No all zones are the same.

Yes, perhaps some day some company will find a way to produce the northern/western Utica. That day is not in the near future (barring a significant price jump for oil and gas)

That's what I've read a number of times now.

However, some may find it economical earlier than others.

Lots of variables involved.

Being the cynic that I am, also the thought passes through my mind that some may find a lesser profit margin attractive enough to keep themselves in the game whereas others may choose to wait for a better margin.  In other words some may find some profit better than none.

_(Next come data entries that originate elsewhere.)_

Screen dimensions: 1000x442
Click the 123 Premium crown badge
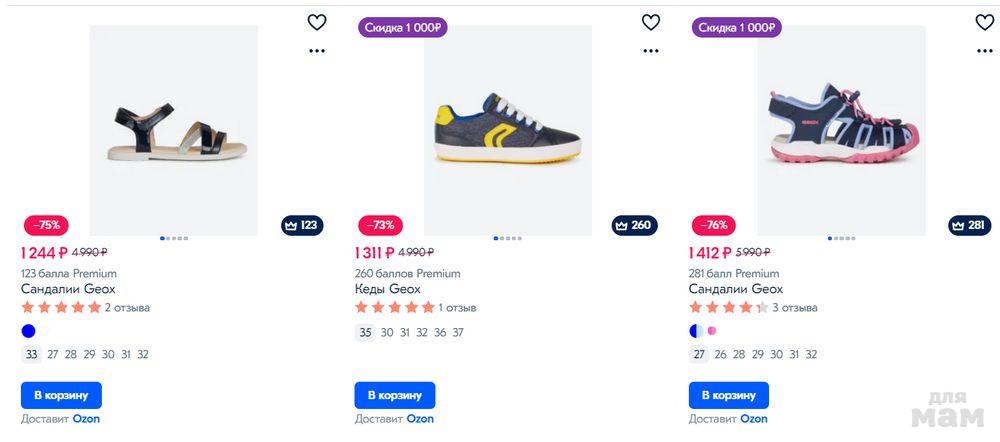coord(301,225)
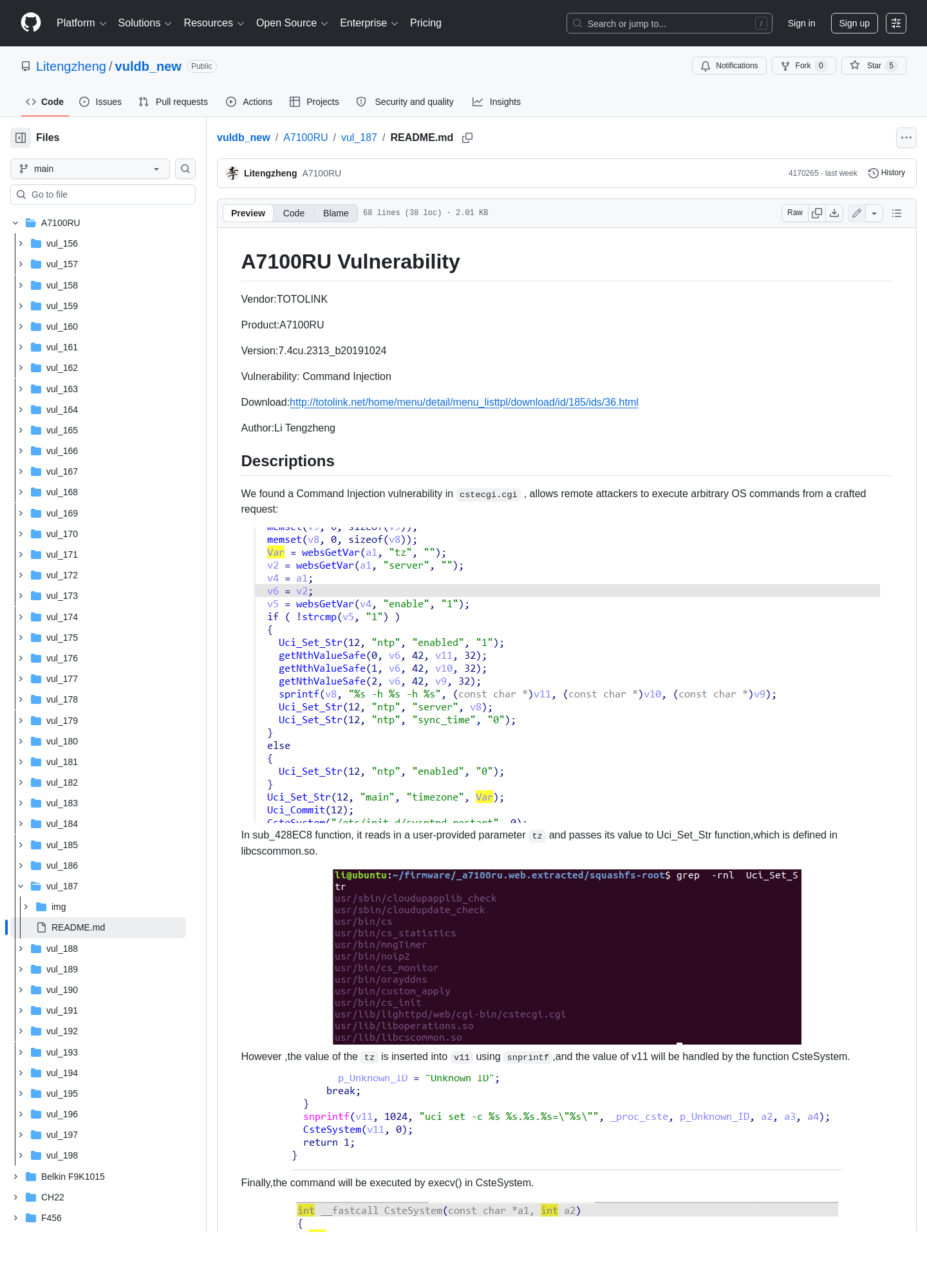Go to the Issues tab

pyautogui.click(x=100, y=102)
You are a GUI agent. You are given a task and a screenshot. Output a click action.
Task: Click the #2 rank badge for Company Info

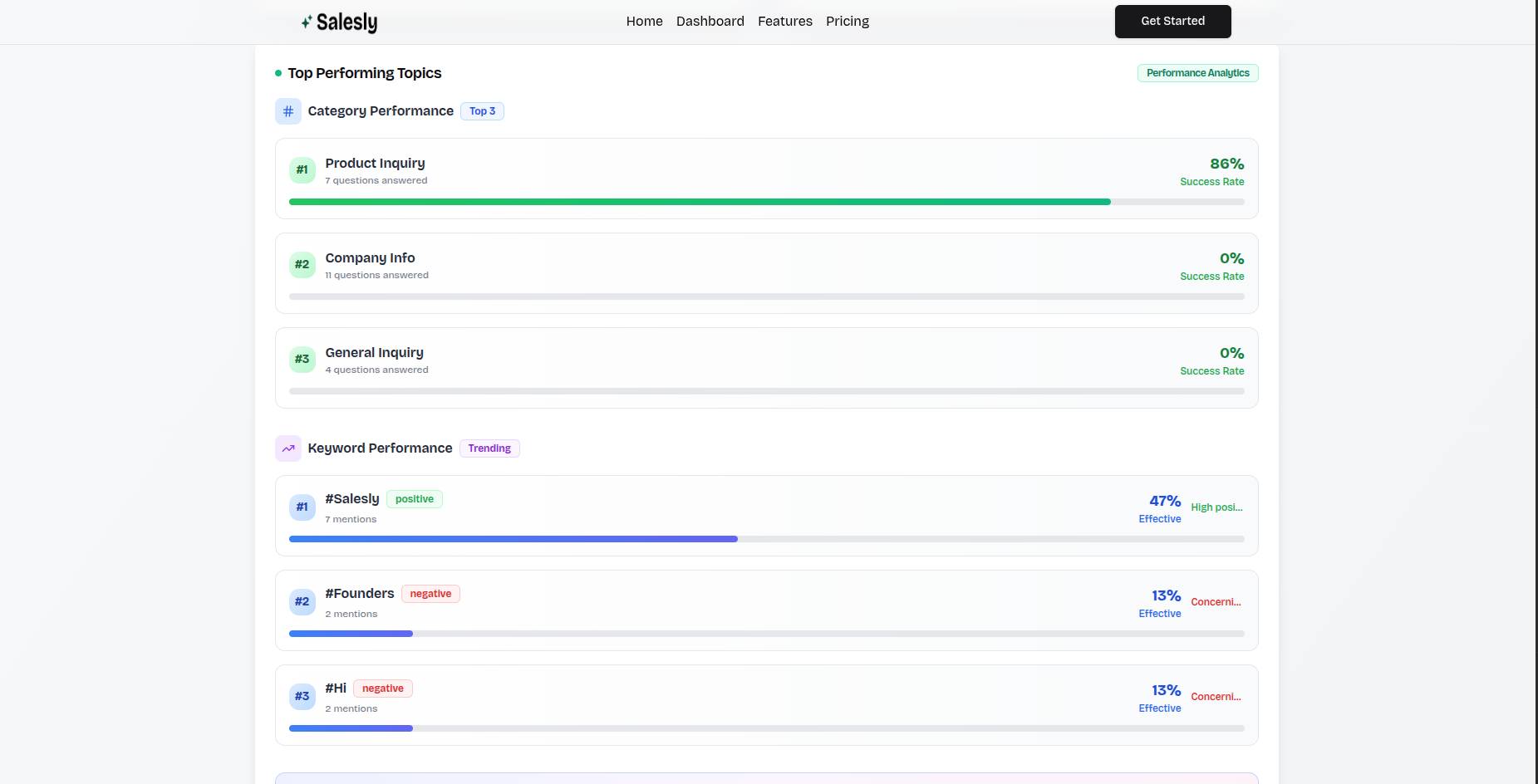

It would depend on how deep their pockets are.

Lots of variables involved.

Thanks for your input neighbor.

I disagree the different formations evolved in different times they have different rock they have different faults they have different organic matters that produced different gases and different oils the Utica goes from dry gas to wet gas to light oil  to black oil  all in one formation so the Utica is different in its self unlike the Clinton that is mostly uniform thru the hole formation  and northern was not economical to drill when oil was over 100 dollars a barrel  so I don't see it ever becoming economical with all the earthquakes up there no one wants the possible liability that could come from property damages  why do you think halcon stopped fracking as soon as a earthquake was indicated in the area last week

I defer to the experts in this instance Mike.

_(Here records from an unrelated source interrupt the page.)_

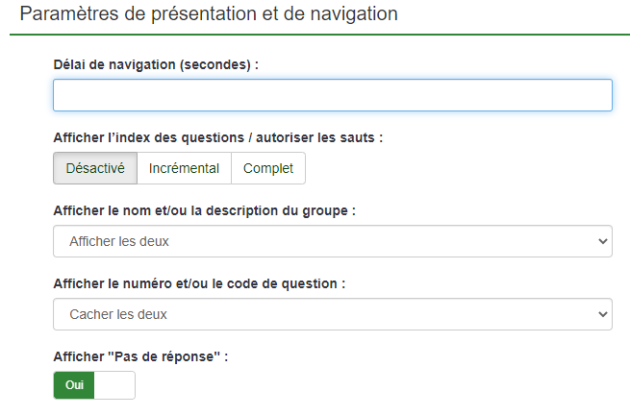
Task: Select Désactivé for question index
Action: 95,168
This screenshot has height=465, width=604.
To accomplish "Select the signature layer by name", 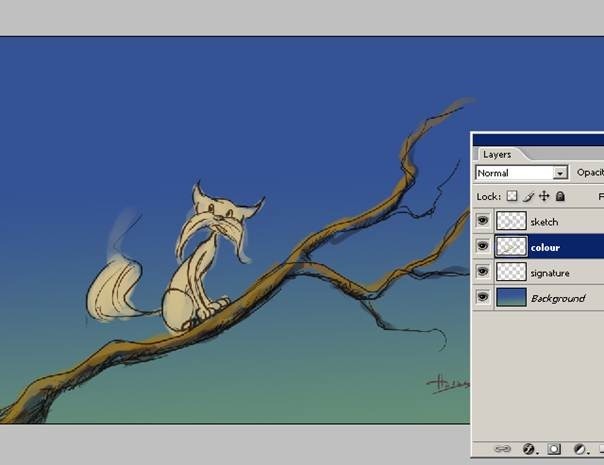I will [x=550, y=273].
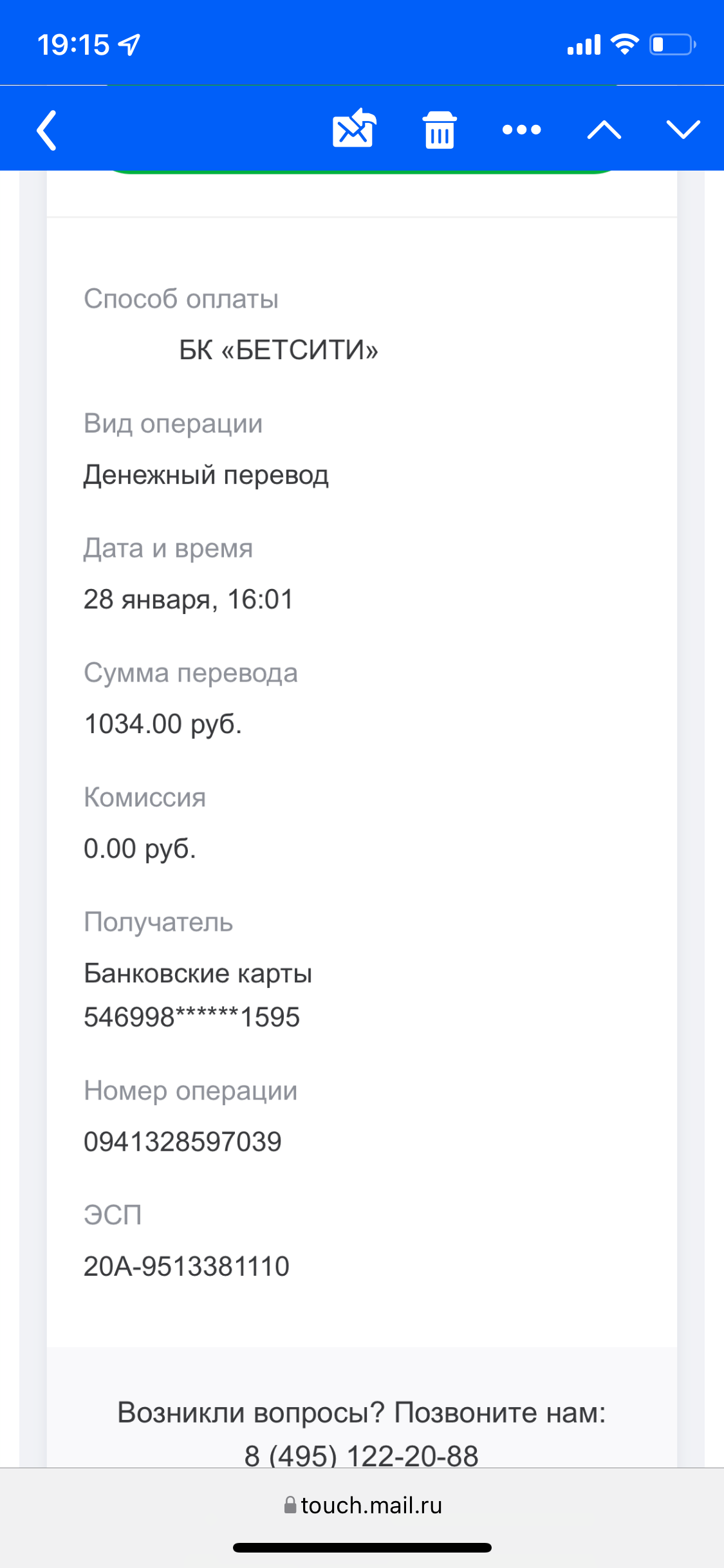Delete the email with the trash icon

tap(440, 130)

I've read many times here that the Utica was the 'source rock' for the pooled reservoirs tapped by the so-called 'legacy wells' (which I have been interpretting as all of the conventional vertical wells that were developed pre-long horizontal bore technique).

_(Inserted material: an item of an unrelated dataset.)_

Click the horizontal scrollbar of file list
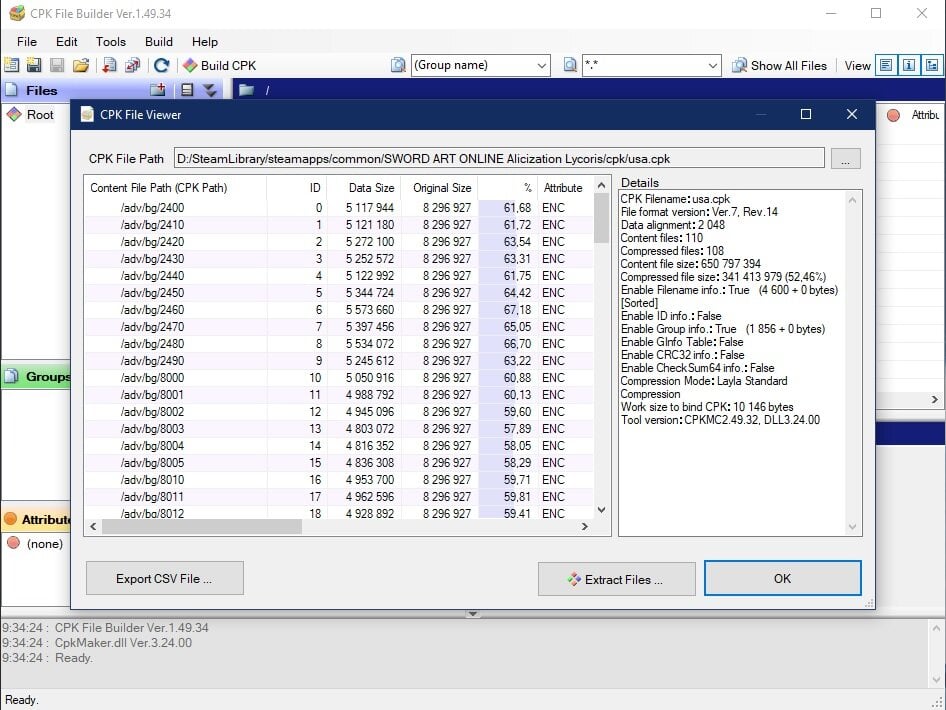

Maybe I'm reading it wrong.

Barry D,

May as well add that I think the biggest reason that they're saying it's not in the near future is because they don't want to be.

I cant figure out why they would be saving the north for the future its more like Halcon not drilling sany more in northern trumbull they don't want the north  .....BP walked Shell walked  chesepeake hasn't even tried up there and when mc clendon was sucking up every acre he could he never even looked at the northern ohio area I guess the experts have spoken

Like I said many times over - they drill when and where they want - it's there - when they want it they'll come and get it.

The experts tell us only what they want to divulge and only if it suits them.

My perception is that it's not a matter of 'saving' it - it's more a matter of wanting to develop another area of it first. The term 'cherry picking' comes to mind.

Then there's 'Market Matching' to consider - maybe they have developed enough for awhile the way they see it. Maybe they need more customers / a larger 'Market Share' to give them reason to develop more.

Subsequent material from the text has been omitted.